Pay-to-Pray scam that fed on faith and desperation is ordered to pay $7 million in restitution.
There is a certain helplessness that you feel as a parent knowing that your child is terminally ill and that there is nothing you can do about it, but pray. It makes you closer to God. However, it also makes you vulnerable to many of the scams out there. There are parasites in our society who do not have any moral or ethical values waiting to pounce upon people during their time of desperation, and their main tool is the Internet. The world of the Internet is filled with scams, and the lowest of the lowest among these scams are the pay-to-pray scams.

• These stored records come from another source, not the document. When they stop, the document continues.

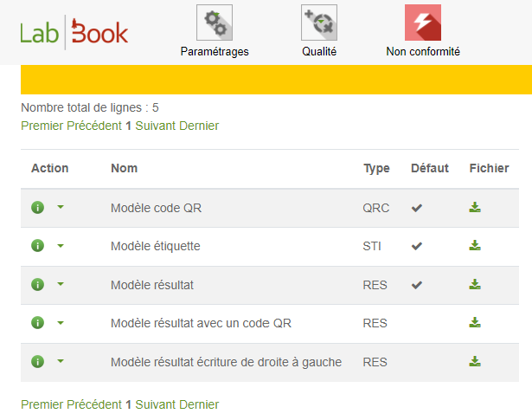Image resolution: width=532 pixels, height=420 pixels.
Task: Click the Non conformité lightning icon
Action: click(423, 23)
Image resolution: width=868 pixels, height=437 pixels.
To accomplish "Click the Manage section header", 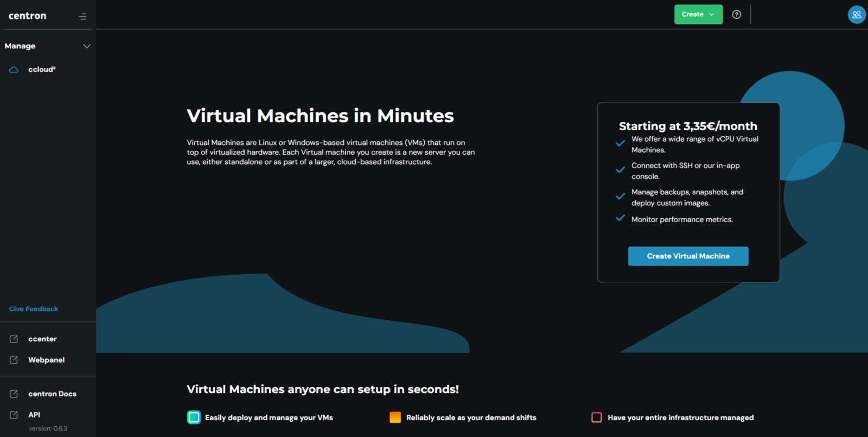I will click(48, 46).
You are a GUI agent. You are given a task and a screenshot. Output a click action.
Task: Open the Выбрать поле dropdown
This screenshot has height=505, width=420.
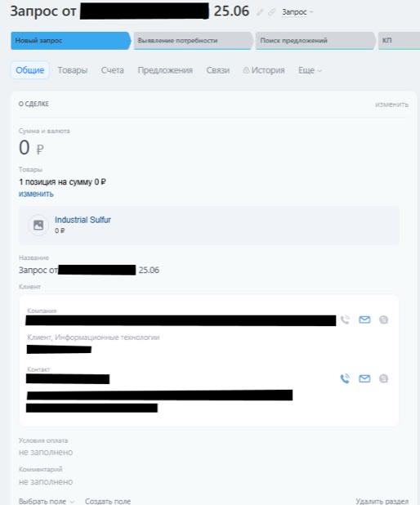(47, 501)
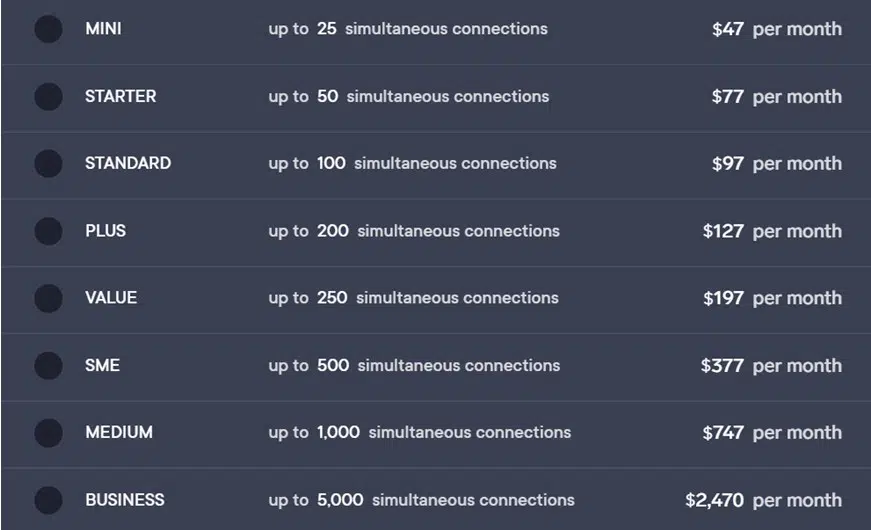Select the STARTER plan radio button
This screenshot has height=530, width=871.
(x=48, y=97)
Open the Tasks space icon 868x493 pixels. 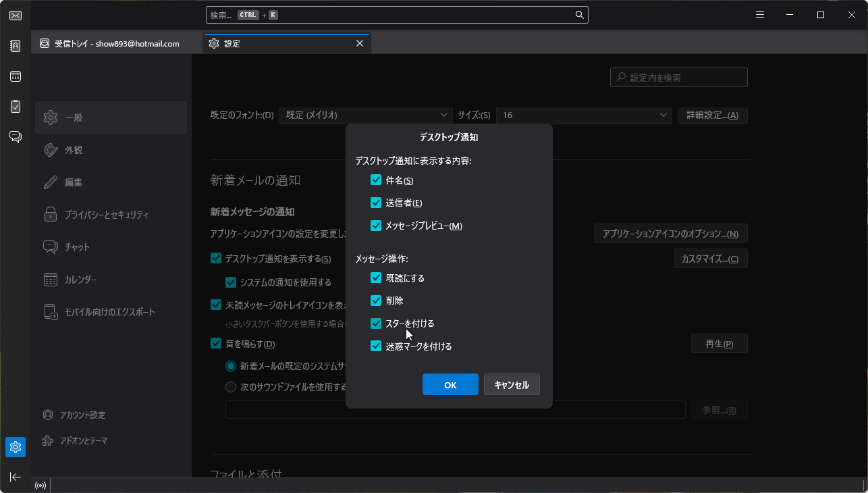pos(15,106)
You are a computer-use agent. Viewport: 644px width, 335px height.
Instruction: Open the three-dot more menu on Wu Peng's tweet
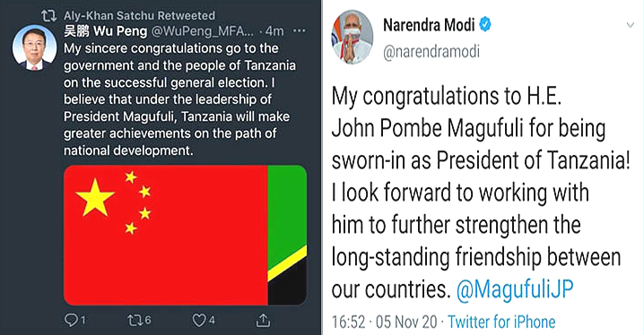pyautogui.click(x=300, y=30)
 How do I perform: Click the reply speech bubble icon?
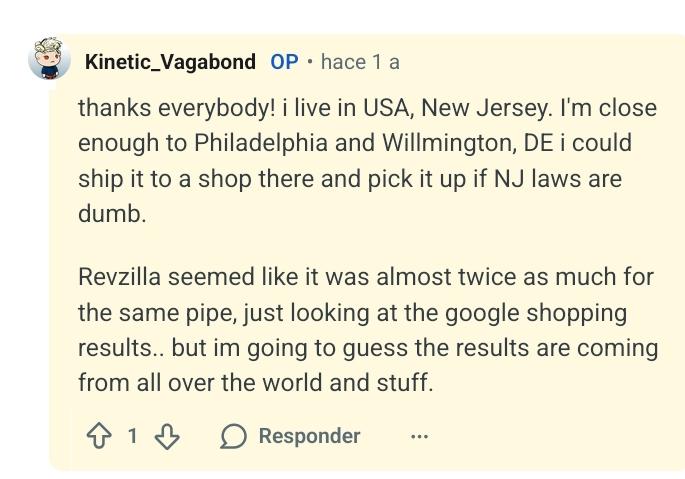[x=233, y=436]
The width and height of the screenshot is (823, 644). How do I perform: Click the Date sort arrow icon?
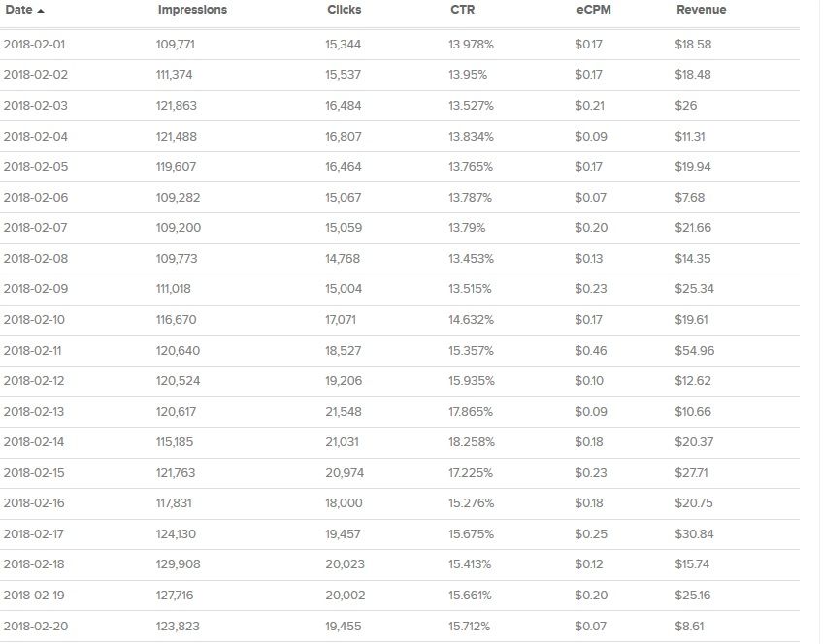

The Attorney General’s office of Washington received its first letter of complaint against the Christian Prayer Center in the year 2014, from a family that was furious and heartbroken. The letter/complaint was rejected because of insufficient information. Then they got a detailed letter from the family stating how the Christian Prayer Center took advantage of their vulnerable situation to make money. According to the letter, they came upon the website christianprayercenter.com (English version) and oracioncristiana.org (Spanish version) while looking for hope for their terminally ill child. The website said thousands of people will pray for them for a small amount of money. The site contained testimonials from hundreds of people, and there was also an official pastor representing the site. The family, willing to grasp all the straws they could find, sent $35 to the Christian Prayer Center to pray for their ailing child. It was when the father of the child noticed his credit card getting charged again and again by the Center without his approval that he realized something was amiss. Upon further investigation, he realized it was a scam, and contacted the Attorney General’s office.
Daniel Davies, the Assistant Attorney General, said the testimonials on the site were fake, and the pastor was a sham. The Court has ordered the owner of the website to pay a sum of $7 million in compensation to the thousands of people who got duped by the site. The Attorney General’s office announced the settlement last week. The statement said, Benjamin Rogovy, a businessman from Seattle, and the Christian Prayer Center, posted fake testimonials on the site to attract people. The Christian Prayer Center scam is just one among the three that is addressed in the settlement.
As of now, the website has been shut down, and Benjamin Rogovy warned that he will have to pay an additional $1 million in civil penalties if he does not stop engaging in deceptive and unfair business practices.
Bob Ferguson, Washington Attorney General, said that he believes in the power of prayer. However, he will not tolerate unlawful business practices that take advantage of faith to make quick money.